**DOCUMENT SECTION:**
━━━━━━

I would like to re-table my proposal from many moons ago to allow
pattern-matching operations to use indexes under any locale.
The idea is that since pattern matching works on a character-by-character
basis, we also need to interact with the index using operators that do a
comparison strictly on a character-by-character basis. So we define a
separate set of comparison operators and operator classes for each
character type (text, varchar, bpchar, name), teach the optimizer to use
it for suitably anchored pattern-matching operations, and tell users to
create indexes using that special operator class if they want pattern
matching to use indexes.
Here are a couple of details to discuss:
I named the operators #<#, #>=#, etc. If someone can think of better
names, let me know.
Since character-by-character comparison is essentially binary comparison,
I named the operator classes, text_binary_ops, etc. Another idea is to
name them text_like_ops or text_pattern_ops or whatever, so that if some
change in the pattern matching operations would later force us to alter
the behavior of the operators away from being strictly memcmp(), we would
be free to change them.

━━━━━━

[Coordinate data for items]

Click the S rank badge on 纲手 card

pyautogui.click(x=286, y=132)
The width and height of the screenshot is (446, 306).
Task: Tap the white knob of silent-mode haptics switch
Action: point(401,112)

━━━━━━

**STATED PROBLEM 1:** In the post about letting pattern-matching operations use indexes, which character types get their own set of comparison operators and operator classes?
**STATED PROBLEM 2:** Carry on the post about letting pattern-matching operations use indexes under any locale, starting right after its final sentence.

**RIGHT ANSWER 1:** Text, varchar, bpchar, and name.

**RIGHT ANSWER 2:**
Should there be a special case for the C locale? Without extra code, if
you use the C locale and would like to use indexes for both equality and
pattern comparisons, you need two indexes with different operator classes.
That might seem wasteful, but then all locales would really work the same.
I'm unclear on how the selectivity estimation should work. The system
doesn't collect statistics based on the new #<#-style operators, so the
estimates are based on the normal comparison, which might have little to
do with reality.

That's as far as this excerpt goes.